[EXTRACTED TEXT]
_ _ _ _

View on GitHub


sensitive number finder

Download this project as a .zip file Download this project as a tar.gz file

senf: the mustardy sensitive number finder

senf is a portable tool for finding sensitive numbers. Use this tool to identify files on your system that may have Social Security Numbers (SSNs) or Credit Card Numbers (CCNs). The latest version can always be found at the senf site.

Download pre-built release binary

The latest release build can be downloaded at

Other senf-related products for superb purchase agreeings

senf is licensed under a Creative Commons License; see

Warning! [About senf]

Warning: Do not have a false sense of security after running this program

It is important to understand what senf is, and what senf is not

What senf is
What senf is not
What all this means
Which reduces to (even though it's longer)!

This tool is not to be regarded as the end-all in your effort to ensure your computer is free of SSN/CCN records. It simply will report to you files that contain numbers that could pose a security threat. Remember, it looks for strings of numbers -- and the typical computer has lots of these.


Java 1.6 JRE

No matter what system you're running on, you need the Java 1.6 runtime (or greater); you do not need the whole Java 1.6 SDK, which includes the runtime.

System path

We assume that the Java interpreter is in your environment path (meaning, no matter where we try to run "java" from, it will run). The JRE installer should modify your system path to include the Java interpreter.

If you get a strange error message saying something along the lines of "If you see this, senf did not run!" then chances are your path is not set up correctly. Unfortunately, the solution to this is beyond the scope of this text.


Once the JRE is installed, all you need to do is copy senf.jar and the seeds folder to some folder on the computer that is going to run the scan. You might also want to copy the configuration files to the same folder.


Brief Note

On some Operating Systems (typically Windows and Mac OS X), simply double-clicking on the senf.jar file will launch the program automatically. If this works, you can skip the rest of this section.


Open a command prompt Navigate to the folder in which senf is installed. Run java -jar senf.jar (with optional arguments)

Linux and Mac OS X

Open a command shell Navigate to the folder in which senf is installed. Run java -jar senf.jar (with optional arguments)

Using senf

Usage: senf [OPTIONS]

Option Default Effect
-q off quiet mode (display no output)
-v off verbose mode (display everything)
-e off print error messages to the screen
-p working dir Set the path to start scanning from
-l off Set modified-date check; files last modified before this date are skipped
-f infinite Set the max file size to scan; end size (no spaces) with 'g' for gigs, 'm' for megs, 'k' for kilobytes, and nothing for bytes
-m 15 Set minimum number of times to match a CCN/SSN pattern before reporting a file
-o senf_DATE.txt Set the name of the file (including path, if you like) where log information will be saved
-al on Append the current log to the end of the file if it already exists
-ac off Append configuration information to the end of the output log
-nl off Do not use a log file
-g off Hide the GUI
-as off Auto-start scanning (ignored when -g is specified)
-h n/a Display this help and exit

By default, senf only prints to the screen files which are matched -- not all output is shown.


Also, note that this program may take a while to complete; again, by default, the only things it prints to the screen are possible matches (ie no errors), so it may look like it's frozen, not printing anything for a while, but it's (probably) not.

As of the Sasuke.188 release, senf provides a GUI for ease of use. The GUI offers a results viewer to help the user quickly identify what was flagged by senf as being sensitive. Results appear in the central pane of the senf window as they are found; if an entry is clicked on, the senf Analyzer will pop up, showing the applicable matches in the file.

_ _ _ _

[SUPPLIED INFORMATION]
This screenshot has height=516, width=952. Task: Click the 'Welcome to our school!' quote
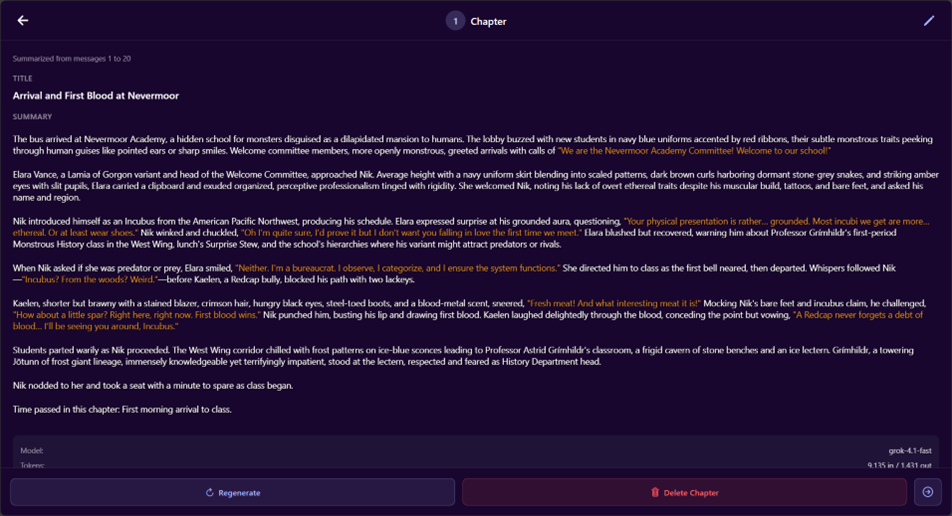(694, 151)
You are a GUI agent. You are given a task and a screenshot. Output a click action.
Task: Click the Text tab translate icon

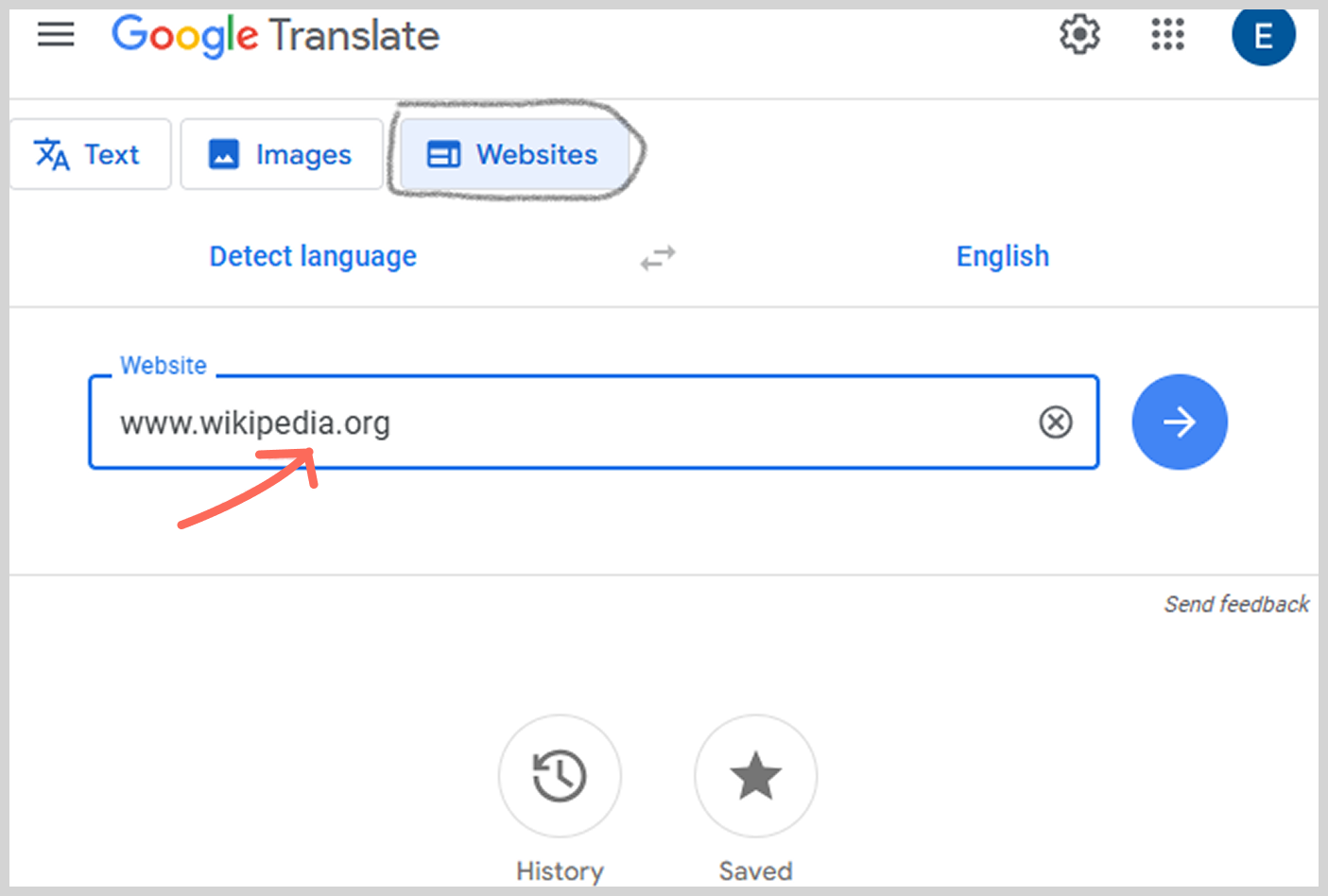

_ _ _ _

[WRITTEN TASK] Rewrite the senf page from "Java 1.6 JRE" up to and including "the Java interpreter.", putting "Java launcher" wherever "Java interpreter" appears. The listing is separate material and has no connection to the senf page.

[FINISHED EXERCISE]
Java 1.6 JRE

No matter what system you're running on, you need the Java 1.6 runtime (or greater); you do not need the whole Java 1.6 SDK, which includes the runtime.

System path

We assume that the Java launcher is in your environment path (meaning, no matter where we try to run "java" from, it will run). The JRE installer should modify your system path to include the Java launcher.